I've been reading some things about Malaysia in preparation for my trip there in March.
Some things I've found out: Malaysia is a melange, a mix of three distinct ethenticities: Muslim Malay, Chinese and Indian. Each group holds fast to its separate religions, languages and customs and cohabit in social harmony.

I've wondered about these various customs. Are women expected (as in Morocco) to dress discretely? But apparantly in Kuala Lumpur, Muslim Malay women covered in pastel-coloured headscarves and billowing robes are alongside Chinese teenagers wearing the latest Western fashions of bare arms and torsos. The variety of wardrobes in Malaysia make us Westerners look like 'an army of clones'.

As far as the language is concerned, children learn their parent's language at home, and Baha Malaya is the country's official language. Englishis taught at school, so there is a mix of languages. Their mastery of English is melodious and engaging.

We'll be staying three days in Kuala Lumpur in the luxurious Mandarin Oriental Hotel which is near the famous Petronas Twin Towers that stand an impressive 452 m.
In pictures, K.L. looks like a space age city. It has a 'garden city' ambience because the streets are adorned with trees and decorative shrubs. The buildings are colourfully lit giving the city a unique dazzle. There are many gardens and parks to enjoy and great shopping areas. For a historical writer like me, Colonial K.L. has a great many heritage sites, beautiful mosques and museums. We'll be escorted on a half day tour of the city and look forward to exploring on our own and practicing our bargaining skills in the markets. From what I hear about the food in Malaysia it doesn't seem practical to go on a diet before the trip as we'll certainly need to go on one afterwards. From all reports the food is simply a gourmet diner's delight.

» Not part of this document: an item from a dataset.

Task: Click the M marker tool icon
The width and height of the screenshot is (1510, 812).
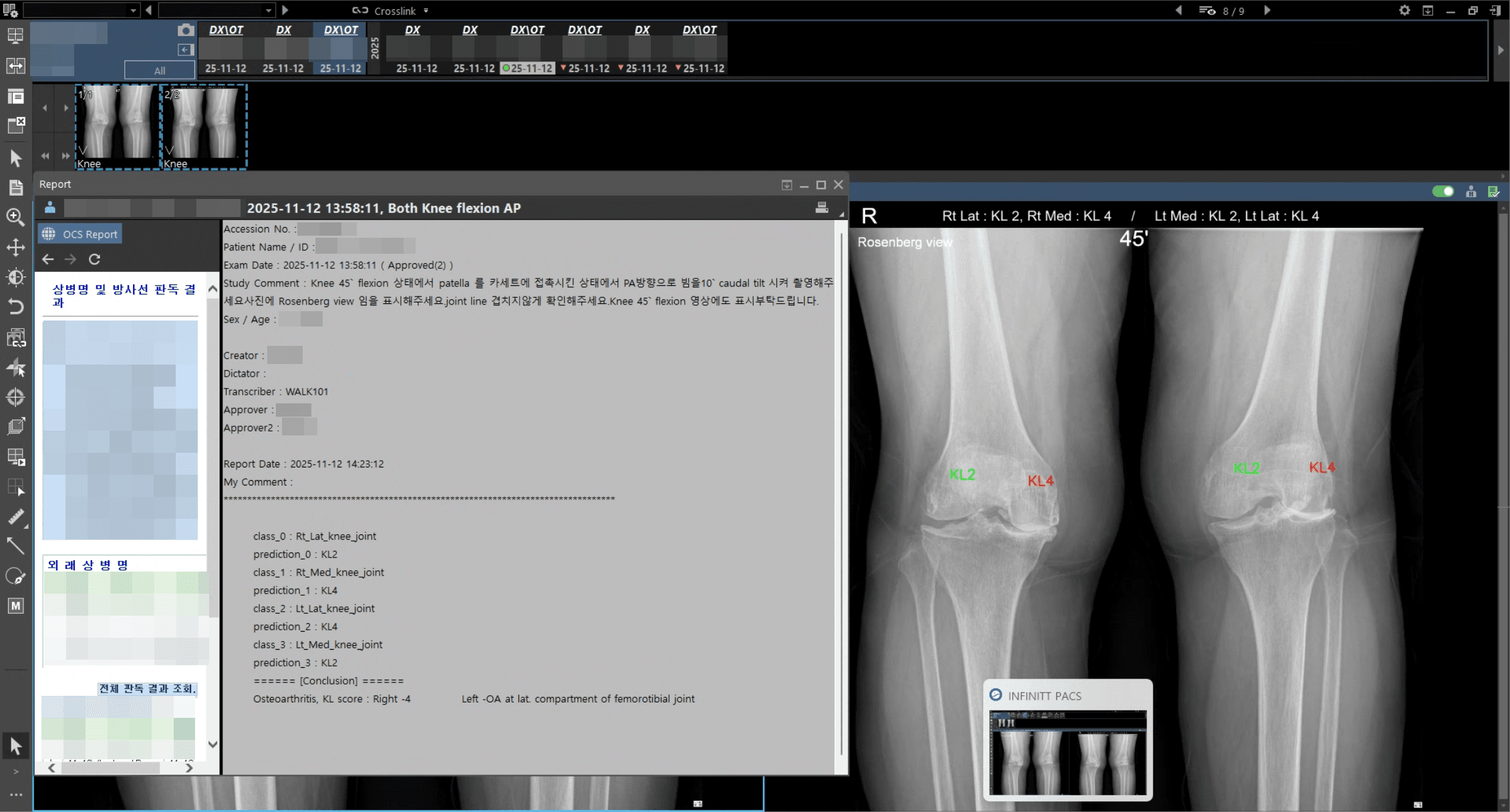Action: pos(15,606)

Next we fly to Langkawi, located in the north near the Thai border in the Straits of Malaca and the Andaman Sea. This will satisfy my life-long dream to spend time on a tropical island.
Pulau Langkawi is the largest island in a cluster of 99 islands all renowed for their legends. There are beautiful sun-drenched beaches with brilliant blue water, limestone hills and caves, rustic villages and scenic padi fields. The islands are abundant with flora and fauna so there are many opportunities of ecological interest. I'm already fantacising about strolling on an idyllic beach in a new bathing suit and the bright new yellow sarong my daughter gave me for Christmas, along with its matching tote.

We'll be staying at the exotic Langkawi Lagoon Restort. When I saw the photos on the internet it took my breath away! We haven't begun as yet to descide what places we'll visit during our seven day stay on the island. There are many choices and easy access to other locations including Penang "The Pearl of the Orient". In the 1700's this island city was established as the first British trading post in the Far East and is now a bustling metropolis with a unique blend of East and West.

Wherever we go, what ever we do there I already know this visit will be on the list of 'most exotic holidays" I could ever dream of, something to really look forward to in 2006!
What a wonderful beginning to the New Year.